Gamlin was born on 23 March 1961. She hails from Assam and is the youngest of the seven children of former Assam MP, Lalit Kumar Doley. She has done her Bachelor's in History from Lady Shri Ram College, University of Delhi. She did her Post Graduation in Sociology from Delhi School of Economics.

== Career ==
In her career spanning over 30 years, she has worked in several positions in both State and Union governments. Initially she was appointed Director of Tourism in Andaman and Nicobar Islands. Starting from Andaman and Nicobar Islands, Assam, Arunachal Pradesh to the National Capital Territory of Delhi, Gamlin has worked in various capacities. She has also worked on Central deputation with the Ministry of Health & Family Welfare and Ministry of New and Renewable Energy. In 1996 she was appointed the Deputy Commissioner in Municipal Corporation of Delhi, since then she has held positions in various offices at Union and State level positions in Delhi. In January 2015 she was appointed Chairperson of Delhi Transco Limited. She has also been assigned the responsibilities of Principal Secretary (Power) and Principal Secretary (Industries), Government of NCT of Delhi, Chairperson of Indraprastha Power Generation Company Limited & Pragati Power Corporation Limited and CMD of Delhi Power Company Limited. On May 15, 2015 she was appointed the Chief Secretary by Lieutenant Governor Najeeb Jung, which led to confrontation with Aam Aadmi Party led State Government.
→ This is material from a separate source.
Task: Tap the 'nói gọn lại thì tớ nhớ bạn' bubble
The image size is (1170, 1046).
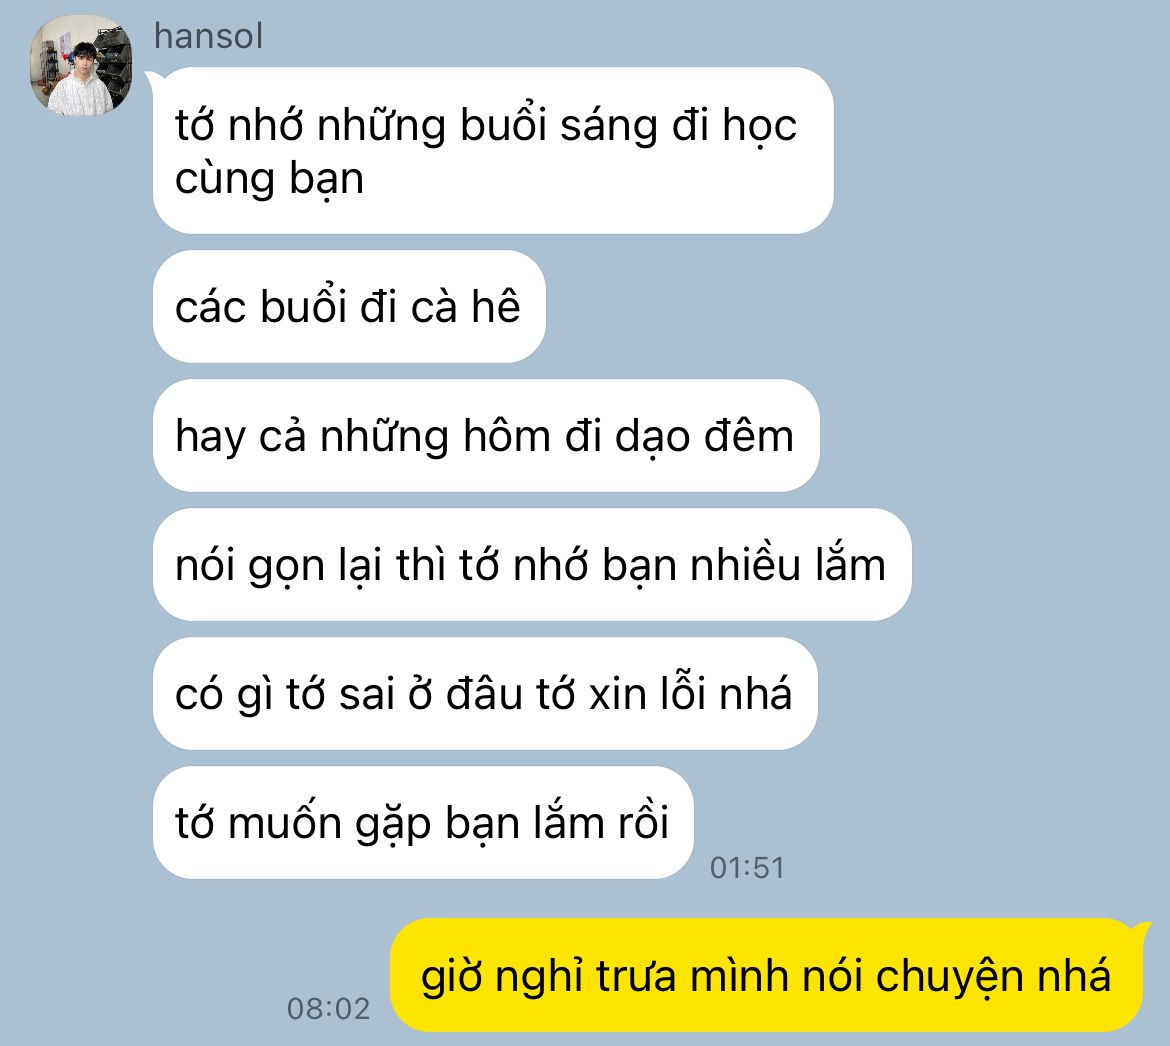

In the year 2002, she was a member of the Indian Delegation for the Eighth Session of the Conference of Parties for the United Nations Framework Convention on Climate Change. She has attended the training given by World Bank on Carbon Credit Calculations in clean energy products in USA. She has also been trained in Trade Policy and negotiation in Harvard University. She has been selected as the head of the National Tobacco Control Program and Non-Communicable Disease Program.

== Personal life ==

She is the daughter of former Assam MP, Lalit Kumar Doley, and was the wife of former Arunachal Pradesh Chief Minister, Jarbom Gamlin who was an alumnus of St. Stephen's College, New Delhi. Also the mother of Bomnee Gamlin who studied in 12th grade in Sanskriti School, New Delhi.